Our new cat didn’t just come with attitude. She also came with a serious weight problem. Boss Cat was big for a female cat, with large feet, a long body, and a very long tail. But you couldn’t say she was merely “big boned.” Like Garfield, her belly bulged over her feet. She could only play with a string for about 2 minutes before she got winded, even though she was only 2 years old.
We promised the rescue group we would put her on a diet. We bought special “Fat Cat” food and doled it out by an eighth of a cup. At the time, I wondered why her foster dad had let Boss get so fat.
After 2 days, I no longer wondered. If Boss Cat was hungry, she was relentless. She would jump up in front of the TV. If no one would feed her, she would fling remotes and speakers out of the entertainment center. If you tried to pick her up, she’d bite you before dashing behind the monitor in order to have a more advantageous ambush position.
She would only jump down if she saw you walking toward her food bowl.
Writing while the Boss was dieting? LOL. The hungry cat whacked all items off of my desk. If I still didn’t feed her, she’d attack my fingers.
My biggest accomplishment is writing in spite of my cat? pic.twitter.com/iOBT1KmDpK
— Autumn Ashbough (@WestDatesEast) April 3, 2019
Then she’d bolt behind the monitor. Boss Cat knew I wouldn’t risk squirting her with the spray bottle if she was shielded by electronics. She knew I’d eventually cave and put a little more kibble in her bowl.

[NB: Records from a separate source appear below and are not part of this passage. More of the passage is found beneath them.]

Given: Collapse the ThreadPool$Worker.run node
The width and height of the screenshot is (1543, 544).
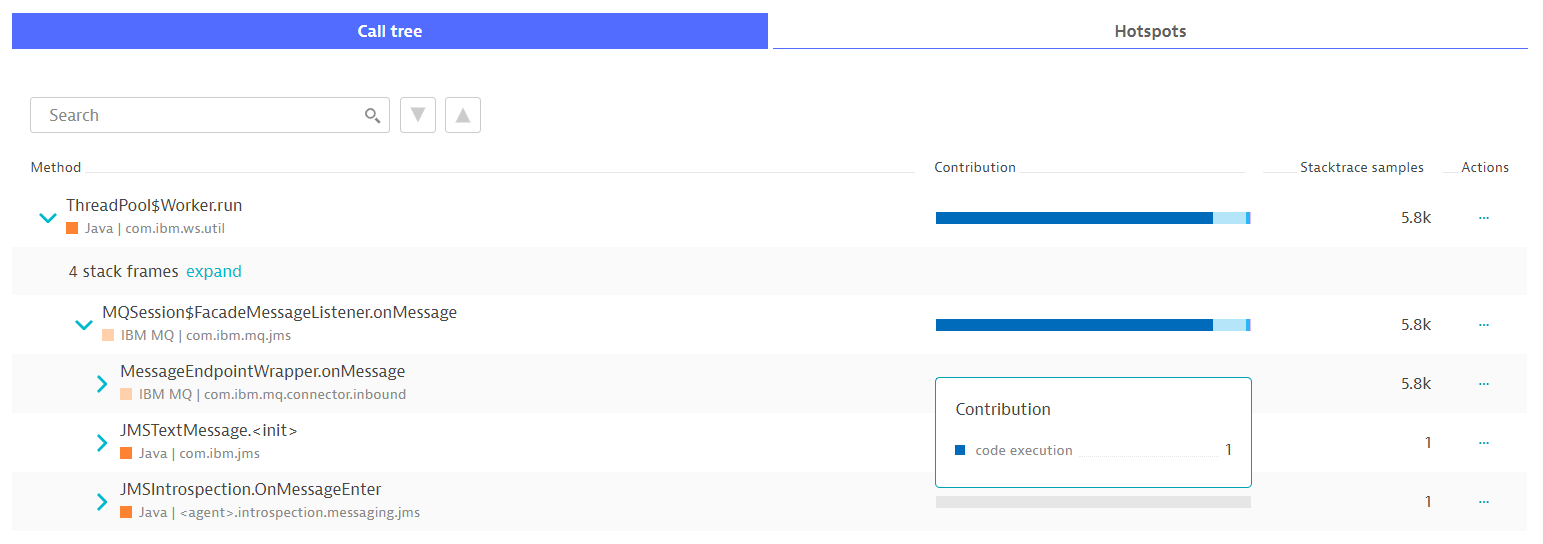Looking at the screenshot, I should click(47, 217).
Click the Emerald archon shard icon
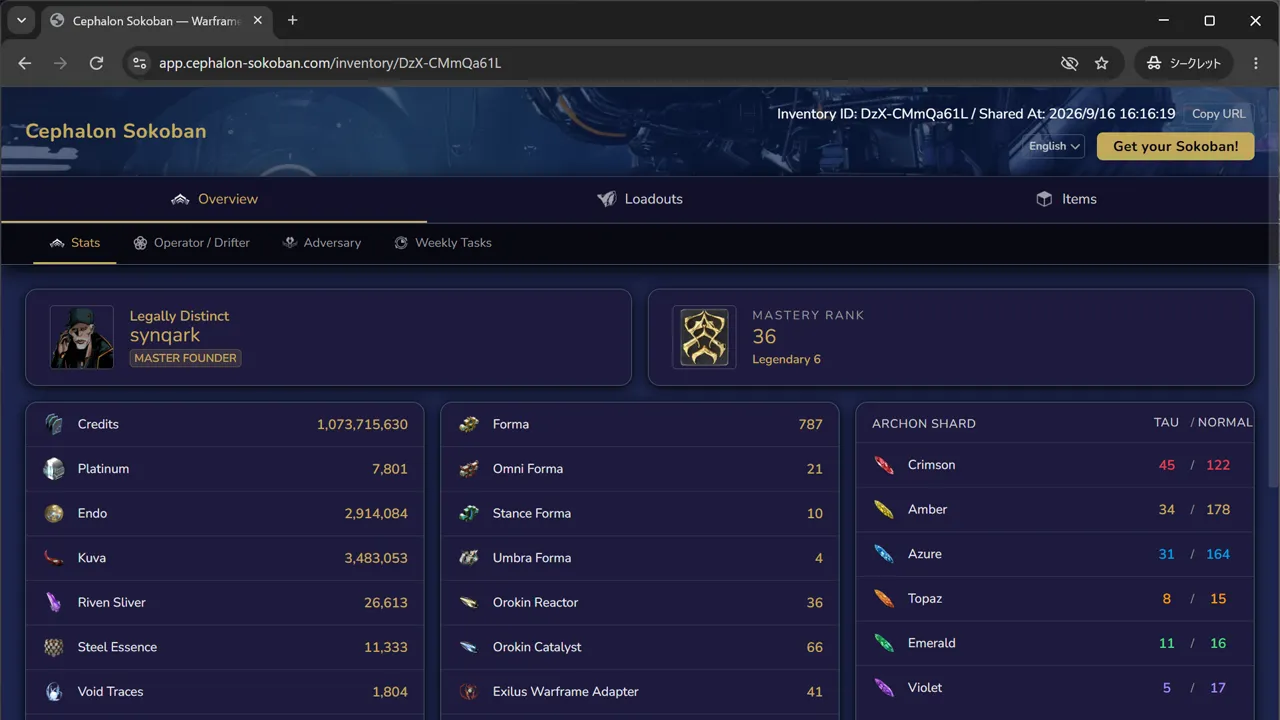The height and width of the screenshot is (720, 1280). (x=884, y=643)
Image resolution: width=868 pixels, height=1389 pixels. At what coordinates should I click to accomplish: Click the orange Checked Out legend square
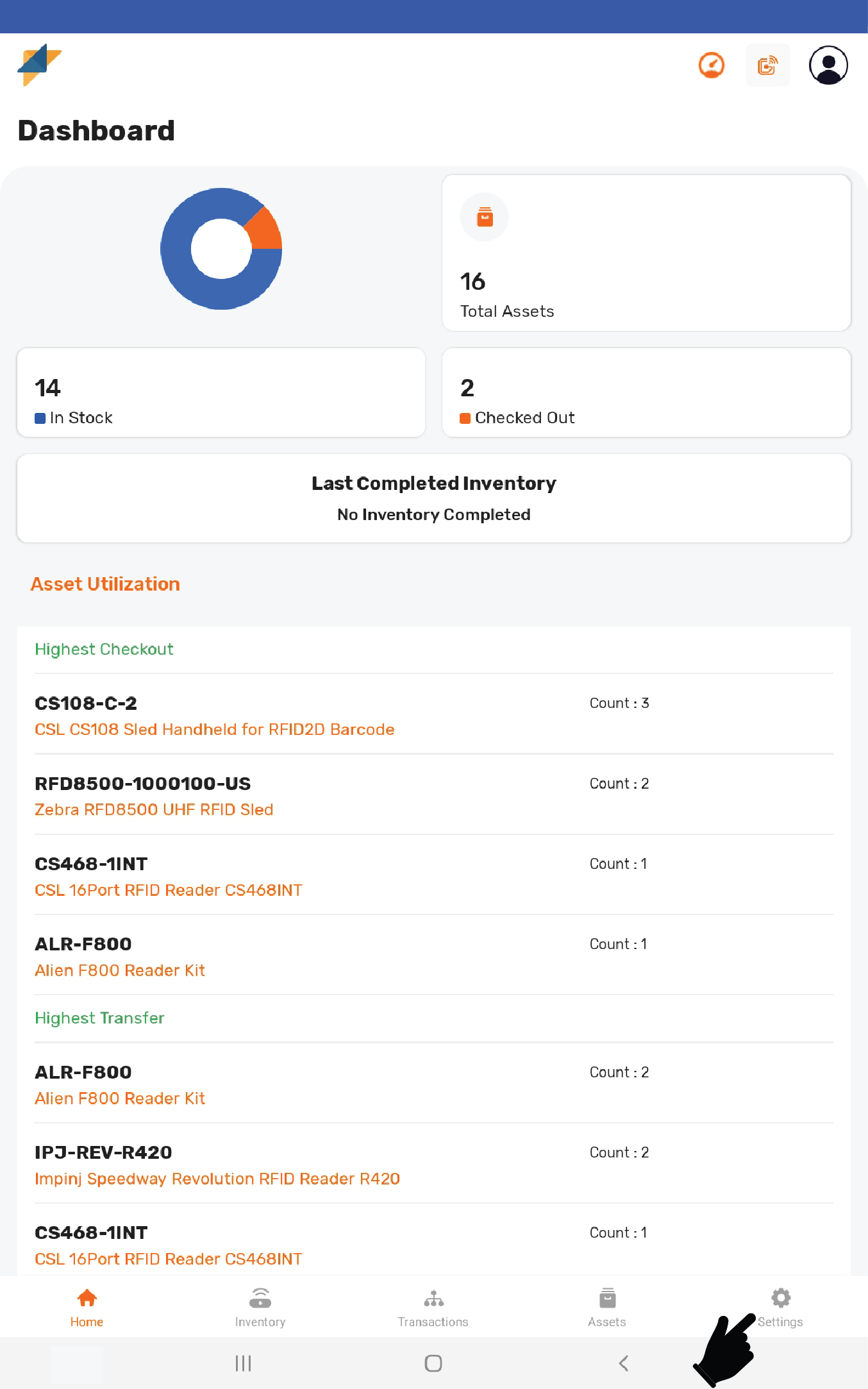point(465,418)

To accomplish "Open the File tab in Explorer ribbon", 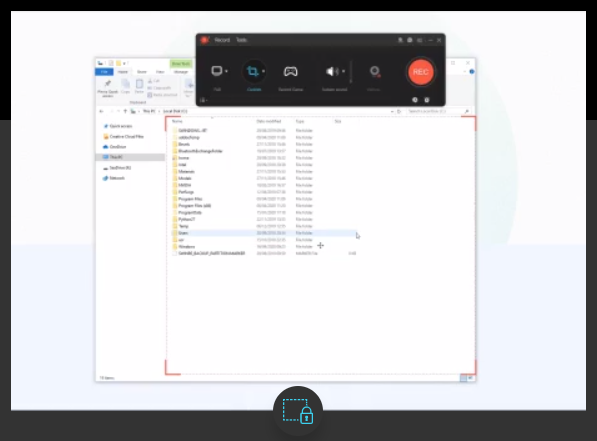I will coord(104,72).
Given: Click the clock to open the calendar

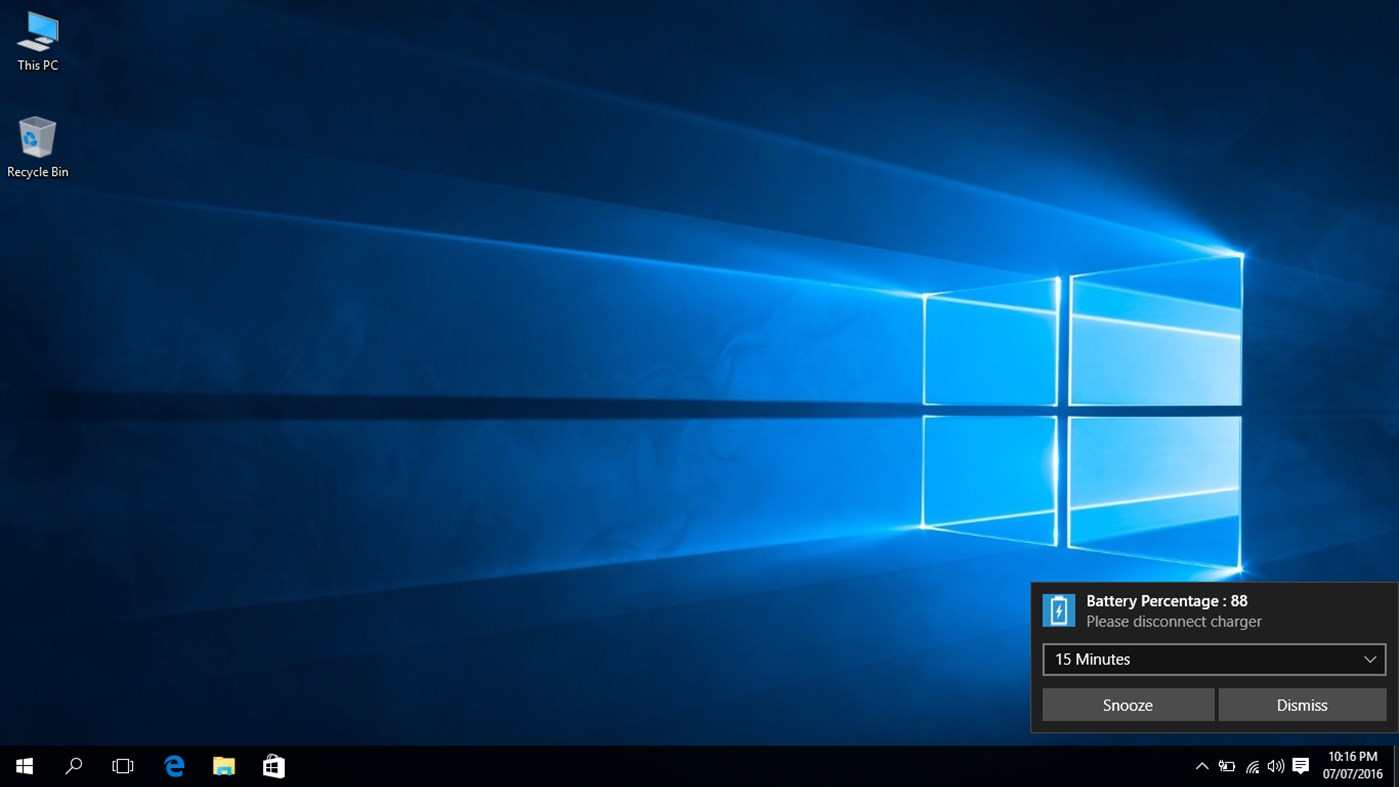Looking at the screenshot, I should point(1352,765).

If we were trying to sleep? Everything on the bedside table must go!
If we closed our bedroom door? Everything on the kitchen counter must go! Preferably at 2 AM.

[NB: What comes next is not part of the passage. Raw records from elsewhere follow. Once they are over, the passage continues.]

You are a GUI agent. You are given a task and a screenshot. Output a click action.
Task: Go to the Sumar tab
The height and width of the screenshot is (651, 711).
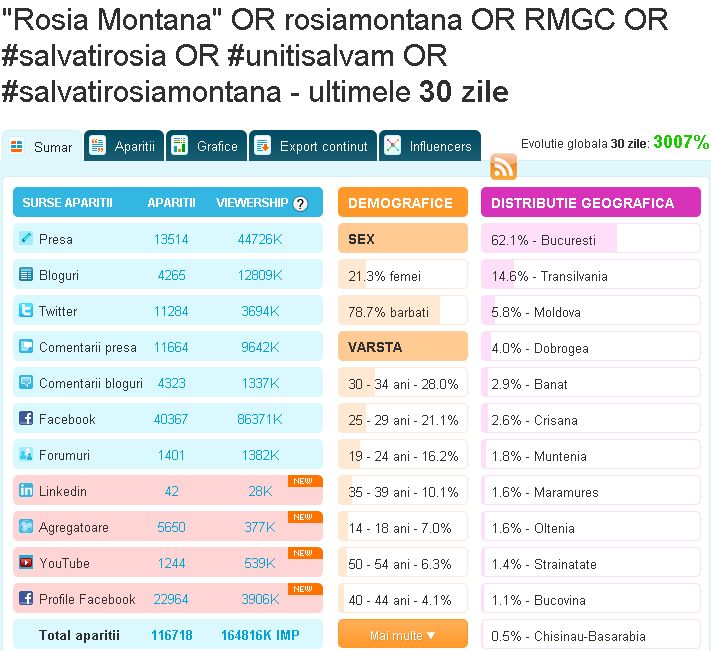coord(42,147)
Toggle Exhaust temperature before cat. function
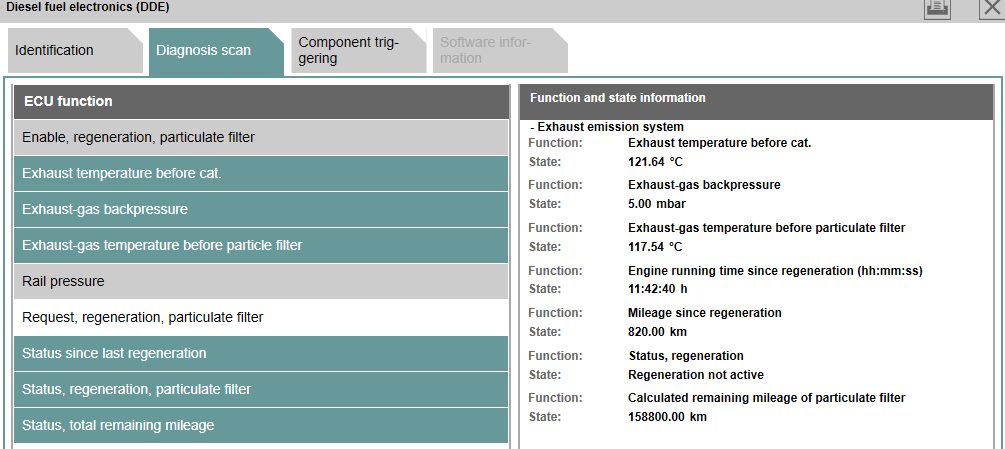Viewport: 1005px width, 449px height. (x=261, y=174)
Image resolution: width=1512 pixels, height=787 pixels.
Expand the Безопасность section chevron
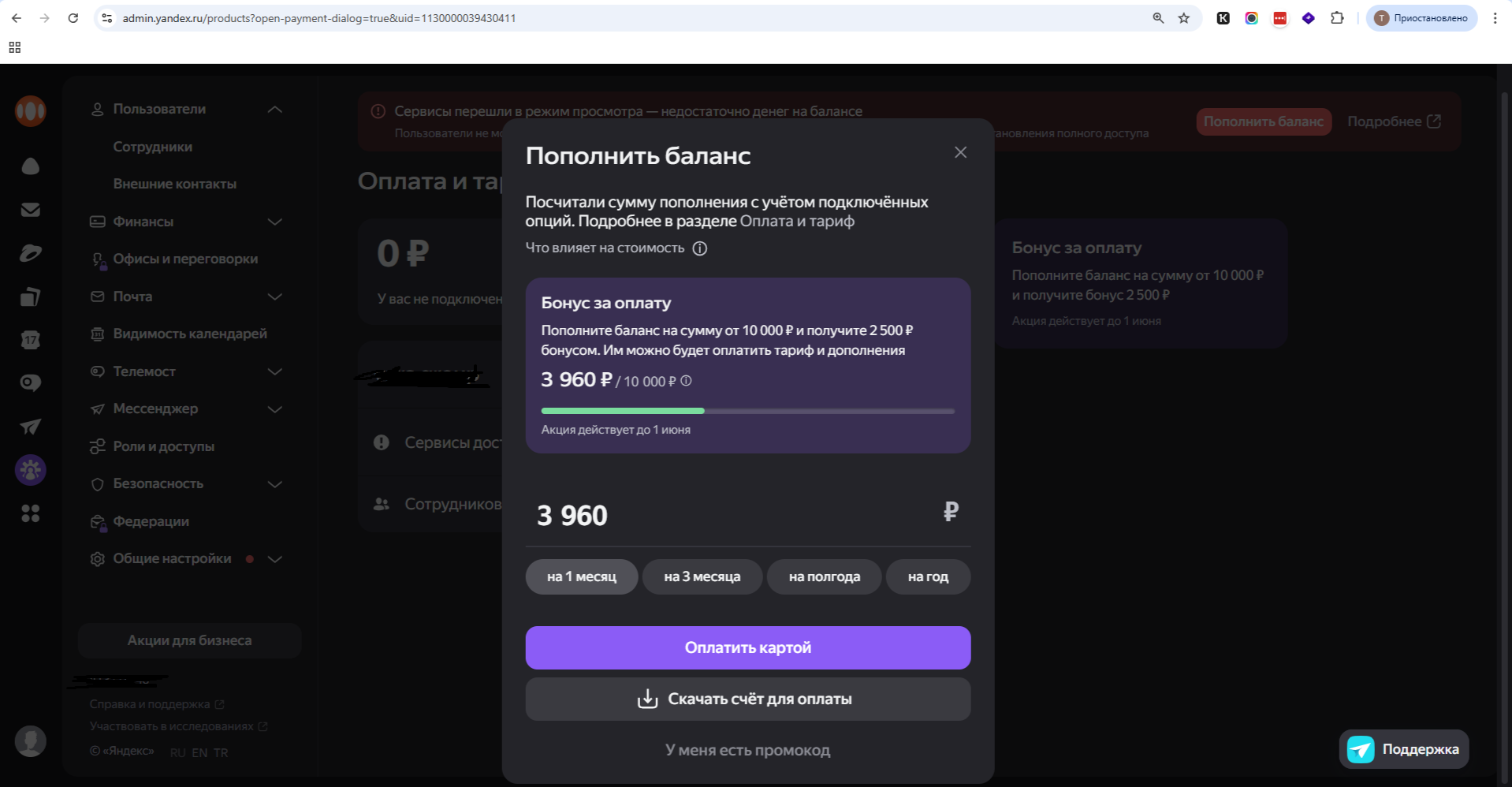pyautogui.click(x=274, y=484)
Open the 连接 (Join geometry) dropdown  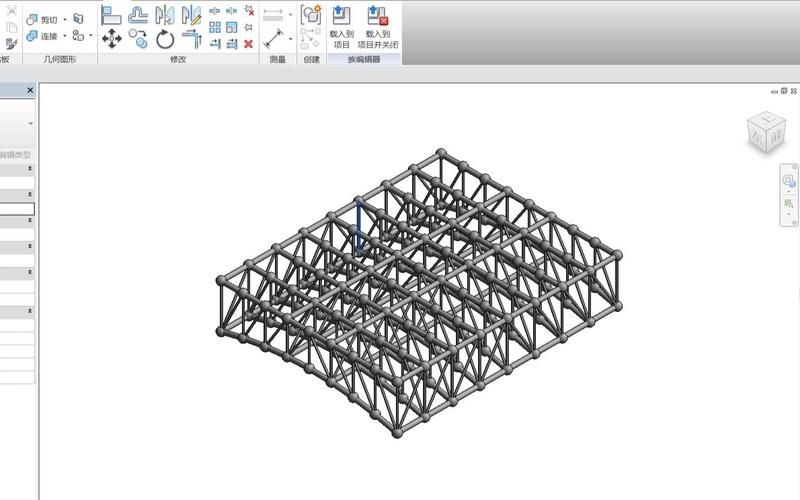65,37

No food was safe from Boss Cat. Dinner prep was fraught. You couldn’t grate cheese without cat burglary. You dared not take your eyes off chicken or meat. In desperation we’d sometimes locked her in the bathroom.
When she broke out, she swatted two covered dishes off the counter and gobbled down butter amidst broken pottery.
We got a wooden bread box to protect our baked goods. She sat on it, broke it, and broke into it. We found only plastic packaging when we returned from a soccer game.
We got a stainless steel breadbox. We got an airtight, plastic butter dish.
As she lost weight, Boss Cat got meaner. And faster. She made off with egg yolks and ate holes in pies. She even chowed down on the brown rice and tofu I foolishly left on the counter. “What cat eats tofu?!” I railed at her as she smugly washed her face.
Boss Cat did. She ate broccoli, lettuce, and tortilla chips, too.
Until she found the most efficient way to extort food.
She ran outside.
Boss Cat was supposed to be an indoor cat. Between cars and coyotes, it’s not safe for cats outside in California. There are also raccoons and feral cats. Not to mention the fact that cats are an invasive species that has decimated the American songbird population. (Even the most inept housecat kills about 4 birds a year if allowed to roam.)
But it’s very, very hard to keep a bold cat inside, especially when you have dogs and a four-year-old boy. Baby D wasn’t always careful to check for the cat when he ran out the door to play.
Usually one of us could catch Boss Cat with a flying tackle. Until the night she got past us and straight up a tree.
We lured her down with chicken.
That may have been a mistake.
From that moment on, Boss Cat became a dedicated door dasher. Once she made it past the threshold, though, she would pause and pointedly look back at us: “Well, humans? Where is the chicken to which I have become accustomed?”
She was clever. Sometimes Boss Cat would hide on a dining room chair, hidden by a tablecloth, waiting for her chance to bolt through the front door.
Other days she’d stare out the window until she saw Andy coming home from work. Then she’d position herself behind a chest and zip through the door the second it opened. Andy learned to enter messenger bag first, holding it in front of him like a shield.
I learned to escape out the backdoor by blocking Boss Cat with my purse while she hissed protests.
Boss Cat retaliated with an Odysseus move, lurking under our ninety-pound dog Woofie’s belly when he wanted to go outside. We’d open the backdoor and Boss would be off like a shot. If you chased her, she’d head straight for a tree.
A housecat’s top speed is about 30 mph, in case you were wondering. Faster than Woofie, the Labrador mix. Far faster than non-Olympic calibre humans.
We gave into the inevitable and bought Costco’s six-pack of canned chicken. Then we bought her a little canned cat food, too.
After all, she’d lost about 3 pounds. Boss Cat deserved a little treat.
And her humans deserved a little peace.